The festivities were a week early this year.—May 13-16, but no one has been able to discover that Prom was any simpler for the change. An outsider might have thought the juniors were holding an endurance test to see what couple could dance the most in four days and four nights, drink the most tea and coffee, and think of the most other things to see or do.

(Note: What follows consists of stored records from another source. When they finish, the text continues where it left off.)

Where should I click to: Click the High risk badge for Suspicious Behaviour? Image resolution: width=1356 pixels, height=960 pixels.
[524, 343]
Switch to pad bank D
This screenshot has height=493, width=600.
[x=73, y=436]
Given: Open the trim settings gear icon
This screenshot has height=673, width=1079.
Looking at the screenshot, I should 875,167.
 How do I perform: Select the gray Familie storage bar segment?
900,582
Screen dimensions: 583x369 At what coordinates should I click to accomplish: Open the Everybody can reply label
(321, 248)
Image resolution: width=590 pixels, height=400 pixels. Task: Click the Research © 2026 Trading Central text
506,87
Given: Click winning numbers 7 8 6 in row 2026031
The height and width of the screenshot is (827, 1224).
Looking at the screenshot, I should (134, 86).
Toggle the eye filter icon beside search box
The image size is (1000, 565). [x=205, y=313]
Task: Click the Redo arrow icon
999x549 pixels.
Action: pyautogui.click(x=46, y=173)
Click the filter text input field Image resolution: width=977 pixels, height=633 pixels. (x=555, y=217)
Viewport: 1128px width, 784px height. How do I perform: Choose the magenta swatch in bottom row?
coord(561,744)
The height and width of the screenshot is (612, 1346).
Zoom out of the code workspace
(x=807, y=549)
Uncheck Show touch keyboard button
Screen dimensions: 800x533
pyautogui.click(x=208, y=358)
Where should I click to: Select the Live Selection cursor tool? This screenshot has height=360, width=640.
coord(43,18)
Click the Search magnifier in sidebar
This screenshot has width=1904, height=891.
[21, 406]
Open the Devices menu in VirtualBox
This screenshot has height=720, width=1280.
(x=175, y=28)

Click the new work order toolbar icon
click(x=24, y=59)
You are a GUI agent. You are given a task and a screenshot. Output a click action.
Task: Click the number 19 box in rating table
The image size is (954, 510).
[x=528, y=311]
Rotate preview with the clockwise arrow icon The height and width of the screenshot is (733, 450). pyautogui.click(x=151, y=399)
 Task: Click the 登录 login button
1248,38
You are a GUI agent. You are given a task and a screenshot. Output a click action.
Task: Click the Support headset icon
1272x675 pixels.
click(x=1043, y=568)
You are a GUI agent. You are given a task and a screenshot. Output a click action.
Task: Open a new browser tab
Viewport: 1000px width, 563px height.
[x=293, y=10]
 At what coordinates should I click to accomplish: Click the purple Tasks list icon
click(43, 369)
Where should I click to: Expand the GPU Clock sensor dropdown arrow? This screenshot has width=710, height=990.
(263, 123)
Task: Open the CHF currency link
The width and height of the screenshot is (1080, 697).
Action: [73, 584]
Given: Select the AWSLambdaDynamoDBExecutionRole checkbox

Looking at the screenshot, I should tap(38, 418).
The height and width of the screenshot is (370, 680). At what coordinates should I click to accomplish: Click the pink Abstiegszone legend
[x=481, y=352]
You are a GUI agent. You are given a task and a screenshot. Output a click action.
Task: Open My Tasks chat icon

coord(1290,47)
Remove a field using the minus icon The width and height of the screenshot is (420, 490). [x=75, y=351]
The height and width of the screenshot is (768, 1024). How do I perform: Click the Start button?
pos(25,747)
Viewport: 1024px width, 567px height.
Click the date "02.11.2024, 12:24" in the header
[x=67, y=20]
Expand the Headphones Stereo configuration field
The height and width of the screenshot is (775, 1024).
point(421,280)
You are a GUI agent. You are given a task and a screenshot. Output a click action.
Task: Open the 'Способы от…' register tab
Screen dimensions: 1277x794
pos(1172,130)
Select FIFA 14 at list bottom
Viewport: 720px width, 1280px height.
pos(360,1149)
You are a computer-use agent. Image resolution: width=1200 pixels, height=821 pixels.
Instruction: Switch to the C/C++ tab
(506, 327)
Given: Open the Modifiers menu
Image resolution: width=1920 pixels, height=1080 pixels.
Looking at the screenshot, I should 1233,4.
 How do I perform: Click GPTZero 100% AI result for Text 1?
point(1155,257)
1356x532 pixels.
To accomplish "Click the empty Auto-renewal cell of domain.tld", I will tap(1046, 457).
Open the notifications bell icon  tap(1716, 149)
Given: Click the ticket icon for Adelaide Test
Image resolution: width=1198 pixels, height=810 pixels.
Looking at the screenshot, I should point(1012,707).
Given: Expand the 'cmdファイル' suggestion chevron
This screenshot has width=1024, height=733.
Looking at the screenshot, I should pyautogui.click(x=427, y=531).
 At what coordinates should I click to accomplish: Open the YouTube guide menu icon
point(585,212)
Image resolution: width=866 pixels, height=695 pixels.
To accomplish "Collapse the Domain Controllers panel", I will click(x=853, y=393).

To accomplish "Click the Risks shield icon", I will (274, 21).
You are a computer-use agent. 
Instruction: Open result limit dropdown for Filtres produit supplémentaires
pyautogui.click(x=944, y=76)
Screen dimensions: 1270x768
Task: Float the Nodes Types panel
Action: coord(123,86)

"Ta-Ta! Tango!" opened Junior Week. Only those who have followed Dartmouth dramatics for the past year and who know of the producing genius of W. F. Wanger '15, the manager of the Association, can understand the pretentiousness of this year's Prom Show. It was a musical comedy written by undergraduates. There were a hundred professional touches in the amazing setting of the play, the gorgeous costumes, the actual battle that took place in the Hall between trained armies. The plot of the play was nothing but a medium for the melodramatic gamut through which passed in review all the dramatic resources of the undergraduate players. Orientalism was rampant in a Persian background, and when politics made Persia too warm for comfort, the hundred odd actors in the play adjourned to Vienna for a brilliant cafe scene.
The concert by the musical clubs Thursday night was unusually good. A "The Dansant" in the Trophy Room added novelty to the customary round of teas and coffees, fraternity dances, band concerts, and ball games. Finally, the Junior Promenade was the "greatest Prom ever had".